During graduate school at the University of North Carolina, Ivins crossed path with another Kappa Kappa Gamma sister. He admitted to the FBI that he stole her research notebook for her dissertation and later stalked her, vandalizing her home and car when she lived near him in Gaithersburg, Md. Ivins also burglarized two Kappa Kappa Gamma sorority houses, including one at UNC. "Had those in positions of authority known of his criminal behaviors, Dr. Ivins should not have been given a security clearance," the report concluded.
The report also maintains that Ivins possibly suffered from borderline and paranoid personality disorder. "For years before the anthrax mailings and until the time of his death, Dr. Ivins met the diagnostic criteria for a number of psychiatric disorders."
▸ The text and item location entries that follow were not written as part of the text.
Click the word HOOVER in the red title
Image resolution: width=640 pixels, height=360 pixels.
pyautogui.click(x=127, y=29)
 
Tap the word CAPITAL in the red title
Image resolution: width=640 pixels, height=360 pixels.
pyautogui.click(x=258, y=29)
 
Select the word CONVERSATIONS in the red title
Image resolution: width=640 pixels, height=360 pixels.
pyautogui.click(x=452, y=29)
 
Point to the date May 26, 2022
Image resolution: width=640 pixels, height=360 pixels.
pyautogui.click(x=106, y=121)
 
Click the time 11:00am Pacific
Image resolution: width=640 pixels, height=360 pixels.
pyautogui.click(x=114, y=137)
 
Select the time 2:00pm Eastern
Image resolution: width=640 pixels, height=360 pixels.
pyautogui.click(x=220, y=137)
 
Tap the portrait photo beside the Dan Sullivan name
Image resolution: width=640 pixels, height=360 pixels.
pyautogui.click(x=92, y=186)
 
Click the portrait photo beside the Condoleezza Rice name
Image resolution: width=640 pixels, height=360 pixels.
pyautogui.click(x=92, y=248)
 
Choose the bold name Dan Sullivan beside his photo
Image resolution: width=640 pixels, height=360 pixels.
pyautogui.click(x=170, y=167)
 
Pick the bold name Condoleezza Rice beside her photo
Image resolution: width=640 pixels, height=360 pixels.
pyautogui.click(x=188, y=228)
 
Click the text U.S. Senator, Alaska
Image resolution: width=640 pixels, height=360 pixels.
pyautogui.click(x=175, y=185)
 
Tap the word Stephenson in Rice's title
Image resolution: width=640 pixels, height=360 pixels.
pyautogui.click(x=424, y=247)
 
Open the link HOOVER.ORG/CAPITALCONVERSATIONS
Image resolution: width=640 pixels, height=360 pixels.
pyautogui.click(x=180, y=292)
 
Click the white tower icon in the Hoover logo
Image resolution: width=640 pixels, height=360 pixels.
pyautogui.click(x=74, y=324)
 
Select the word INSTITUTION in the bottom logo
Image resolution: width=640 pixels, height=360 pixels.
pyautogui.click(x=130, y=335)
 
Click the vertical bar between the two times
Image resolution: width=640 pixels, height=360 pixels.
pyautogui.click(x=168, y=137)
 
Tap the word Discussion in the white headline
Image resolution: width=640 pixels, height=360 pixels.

The report made extensive use of materials from Ivins' own emails and self assessments that were reviewed by the panel. "He referred at times explicitly to depression, paranoia, and delusional thoughts; described a sense of observing himself from the outside (depersonalization); talked and wrote about there being two Bruces (dissociation); described being harmed by [sorority] members; and worried about becoming and being schizophrenic."
Ivins worked extensively on an anthrax vaccine in the late 1990s and apparently came under stress when questions about the safety of the vaccine began to emerge after the first Persian Gulf War. Ivins allegedly held animosity against NBC because the network had rejected his plan for a mini-series about Christa McAuliffe and the Space Shuttle Challenger disaster. In referencing the letter that was sent to Tom Brokaw at NBC the report noted the rejection of his mini-series idea and that "more importantly, Brokaw had been the co-host of the Today Show with Jane Pauley, who was among the most famous alumnae of [the sorority] of her generation."
By carrying out the anthrax attacks Ivins, "showed that anthrax was a real threat and the vaccine he helped manage was necessary to protect the public," the report says. The panel notes that Ivins may also have been deeply affected by a female technician who left the Army lab in 1999 and that the attacks may have been a distorted attempt to urge her to return to work at the lab.
After the attacks Ivins initially assisted the FBI in its investigation but became a suspect several years later after investigators honed scientific techniques and eliminated leads and other suspects. About a month before Ivins killed himself, the Justice Department settled a long running lawsuit with Steven Hatfill for almost $6 million who had claimed that the government violated his privacy rights during the investigation. In August 2002, then-Attorney General John Ashcroft named Hatfill as a person of interest in the mail attacks.
Ivins mental health deteriorated as he feared he would be indicted. This was most notable when he lashed out during a group therapy session in July 2008 that he planned to obtain a gun and kill people before the police would shoot him down. After this incident Ivins was involuntarily sent to a psychiatric ward. "Dr. Ivins' mental health professionals likely prevented a mass shooting and fulfillment of his promise to go out in a 'blaze of glory.'"
Two days after being released from the psychiatric evaluation, Ivins took a deadly overdose of acetaminophen and sedatives and died. Although there have been many questions about the attacks and the FBI's investigation, the report released Wednesday may provide more answers to families and individuals impacted by the deadly attacks and supports the Justice Department's conclusion that Ivins was responsible and may have acted alone.